IgorPartola · 10h ago
I don’t really see where and how this is more promising than mRNA. My (very cursory) understanding was also that mRNA based vaccines can go far beyond just COVID and into all manner of promising options such as curing some of the viruses that cause the common cold entirely.
WillPostForFood · 10h ago
curing some of the viruses that cause the common cold entirely.

This was this kind of crazy hype from back in 2021/2022 that has helped fuel the backlash against MRNA vaccines. There has been nothing happening on the common cold virus with MRNA vaccines. In retrospect, it seems like CEOs pumping the stock price with wild promises.

thenerdhead · 10h ago
> There has been nothing happening on the common cold virus with MRNA vaccines. In retrospect, it seems like CEOs pumping the stock price with wild promises.

So not true. There are numerous candidates for pan-flu and pan-coronavirus vaccines. mRNA and other vehicles.

https://www.nih.gov/news-events/news-releases/clinical-trial...

worik · 8h ago
> CEOs pumping the stock price with wild promises.

There is a big problem

OCASMv2 · 9h ago
So long as they don't have a targeting mechanism and can turn any of your tissues into antigen factories they can't be deemed safe for use.

Just like carbon nanotubes were all the rage until it was discovered they are as toxic as asbestos.

beepbopboopp · 10h ago
Yea, no.

If there are indeed better candidates why not compare the results of those candidates in field? Backing a hope versus a working solution with all your chips means that even if these end up being better the decision was still deeply wrong and we got lucky. Just abysmal risk mismangement.

thenerdhead · 10h ago
Look, it’s not that BARDA is throwing science out the window in favor of some wishful thinking. It’s that they’re looking beyond what works now and toward what might work better, not just for today’s virus, but for the ones waiting in the wings.

Oral vaccines, nasal sprays, multi-antigen, multi-receptor approaches, these aren’t just buzzwords. They aim at mucosal immunity, they aim at T-cells, they aim at the places our current tools often miss. And when you learn that SARS-CoV-2 can persist in the body long after the sniffles are gone(i.e. Long COVID/MIS-C), you realize we need more than just antibodies.

phonon · 10h ago
What evidence do you have that anyone at BARDA made this decision?
cyberax · 10h ago
> Look, it’s not that BARDA is throwing science out the window in favor of some wishful thinking.

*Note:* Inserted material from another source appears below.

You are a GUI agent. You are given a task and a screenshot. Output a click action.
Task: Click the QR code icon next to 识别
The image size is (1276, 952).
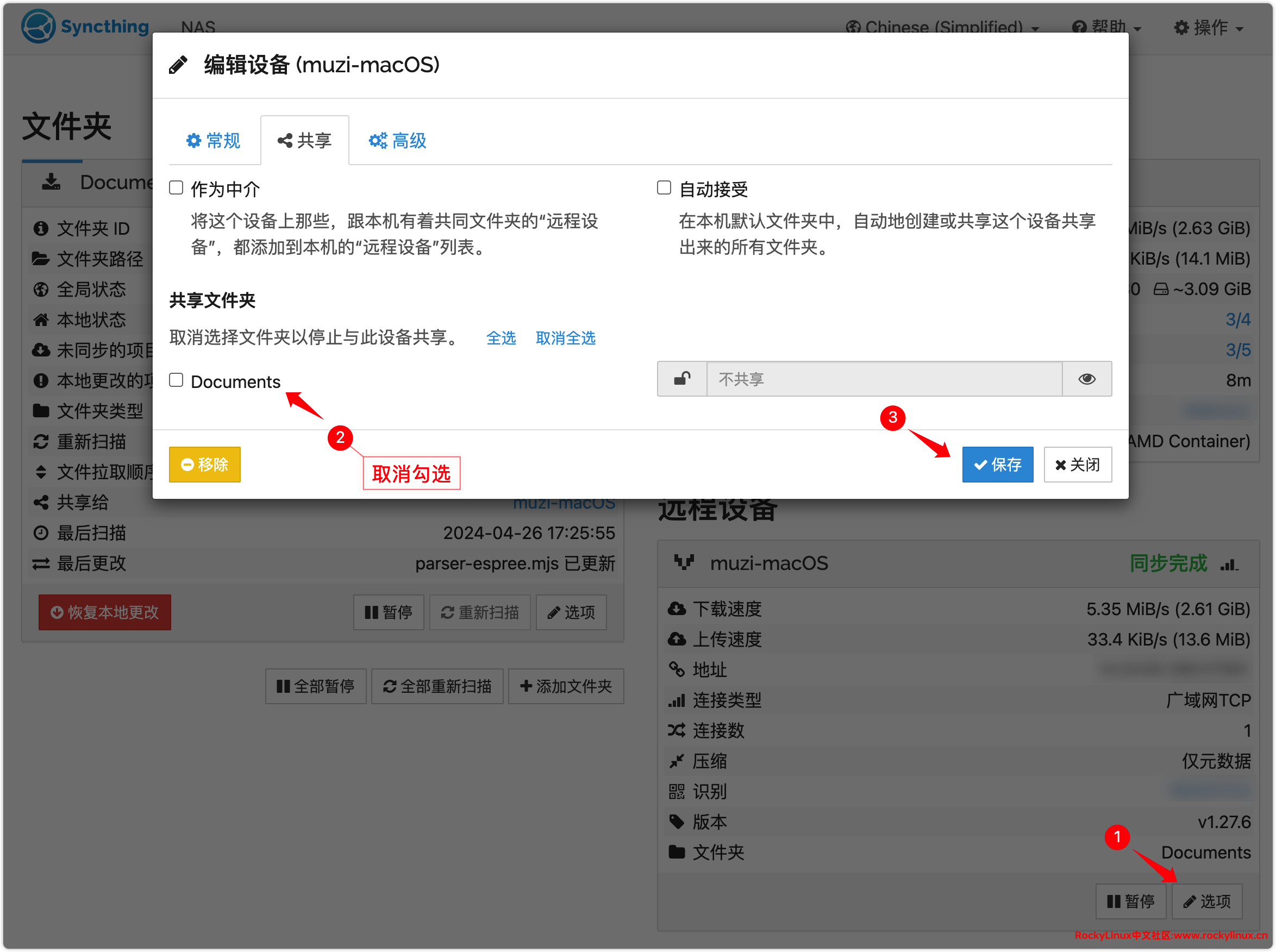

Yes, it is. And in favor of just wishful thinking, but outright quackery.

fzeroracer · 10h ago
So you trust RFK Jr at his word then when he lies right to your face? Because even if you honestly believe there are better long term candidates in the pipeline you would have to be immensely disingenuous to believe anything he says.
thenerdhead · 10h ago
There are legitimate scientific efforts underway to explore next-gen vaccine platforms like mucosal and T-cell-based strategies.

That shift is happening regardless of what RFK Jr. says or doesn’t say. Let’s separate the messenger from the actual science for a moment.

fzeroracer · 10h ago
Yes, and this thread is very specifically about what the HHS is doing and what RFK Jr is saying. Where he is again, specifically, winding down mRNA vaccine development, redirecting funding and cancelling grants even if they contain a whiff of the word 'mRNA'. The 'messenger' in this case holds a loaded gun and has no qualms about using it to kill science he doesn't like.